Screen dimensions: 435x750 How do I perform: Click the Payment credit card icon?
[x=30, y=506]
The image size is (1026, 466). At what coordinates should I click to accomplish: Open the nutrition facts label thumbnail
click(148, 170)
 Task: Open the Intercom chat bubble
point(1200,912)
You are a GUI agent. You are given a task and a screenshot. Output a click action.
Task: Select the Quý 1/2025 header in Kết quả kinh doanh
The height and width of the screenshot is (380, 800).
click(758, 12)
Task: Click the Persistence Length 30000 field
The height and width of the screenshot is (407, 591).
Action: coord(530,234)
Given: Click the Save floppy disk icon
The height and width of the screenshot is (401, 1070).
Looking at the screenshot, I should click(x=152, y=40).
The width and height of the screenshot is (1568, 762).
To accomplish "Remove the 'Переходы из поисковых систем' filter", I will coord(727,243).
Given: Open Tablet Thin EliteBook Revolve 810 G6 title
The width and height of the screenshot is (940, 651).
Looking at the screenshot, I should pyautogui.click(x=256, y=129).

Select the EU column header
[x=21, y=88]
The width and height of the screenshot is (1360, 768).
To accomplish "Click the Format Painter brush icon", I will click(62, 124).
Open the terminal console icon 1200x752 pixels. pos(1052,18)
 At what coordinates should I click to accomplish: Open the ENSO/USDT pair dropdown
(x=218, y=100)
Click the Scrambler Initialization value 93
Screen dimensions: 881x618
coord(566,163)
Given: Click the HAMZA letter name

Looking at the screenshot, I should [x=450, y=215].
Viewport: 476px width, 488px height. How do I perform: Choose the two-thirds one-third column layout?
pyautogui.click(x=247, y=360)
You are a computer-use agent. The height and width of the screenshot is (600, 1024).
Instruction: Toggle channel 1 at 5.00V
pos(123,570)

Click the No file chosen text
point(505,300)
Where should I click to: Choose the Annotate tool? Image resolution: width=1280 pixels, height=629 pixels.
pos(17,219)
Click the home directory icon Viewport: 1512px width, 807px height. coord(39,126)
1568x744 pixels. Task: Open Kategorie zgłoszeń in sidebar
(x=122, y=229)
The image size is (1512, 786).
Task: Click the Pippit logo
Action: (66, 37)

###

■ To do ■
Reproduce exactly the section above that begins at the line containing "Task: Open the Intercom chat bubble" and ends at the line containing "Given: Click the Save floppy disk icon", leaving out all other lines.

■ Answer space ■
 Task: Open the Intercom chat bubble
point(1200,912)
You are a GUI agent. You are given a task and a screenshot. Output a click action.
Task: Select the Quý 1/2025 header in Kết quả kinh doanh
The height and width of the screenshot is (380, 800).
click(758, 12)
Task: Click the Persistence Length 30000 field
The height and width of the screenshot is (407, 591).
Action: coord(530,234)
Given: Click the Save floppy disk icon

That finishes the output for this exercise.